OREANDA-NEWS. The IMF recently reported Malaysia’s economy grew 5.8% in 2017 with a  projected economic growth rate of 5.3% for 2018. The growth forecast was aligned with that of CEIC and Consensus Economics, cited in the Recent Economic Developments in Singapore Report.

Recent Economic Highlights

Malaysia has a similar GDP to Singapore, with a significantly larger population of 31 million. Hence, Malaysia’s GDP per Capita is currently placed within the Developing Economy threshold. Malaysia’s 2017 growth was largely attributed to domestic demand, in particular spending by the private sector. While Malaysia had also benefitted from the cyclical upturn in exports in electronics and commodities, a key highlight of its economy is that household consumption accounts for more than half of Malaysia’s GDP.

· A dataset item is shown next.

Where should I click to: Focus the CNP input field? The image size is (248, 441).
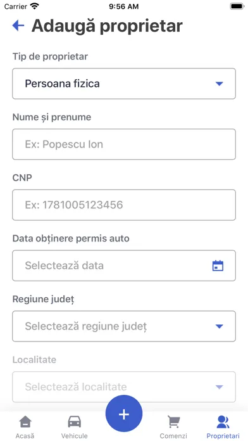(x=124, y=205)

In its most recent Monetary Policy Statement, Bank Negara Malaysia (“BNM”) maintained domestic demand will remain the key driver of Malaysia’s growth. BNM added this would be underpinned by favourable income and labour market conditions, spending on new and ongoing infrastructure projects and sustained capital investment by firms in the manufacturing and services sectors.

§  The BNM overnight policy rate currently stands at 3.25% and the USD/MYR is currently trading at 3.92, nestled between the January 2017 levels of 4.50 and May 2013 levels of 2.95. The MYR has gradually strengthened 13% to the USD since January 2017.

§  Government debt stands at 53% of GDP which is lower than a number of advanced economies in Europe.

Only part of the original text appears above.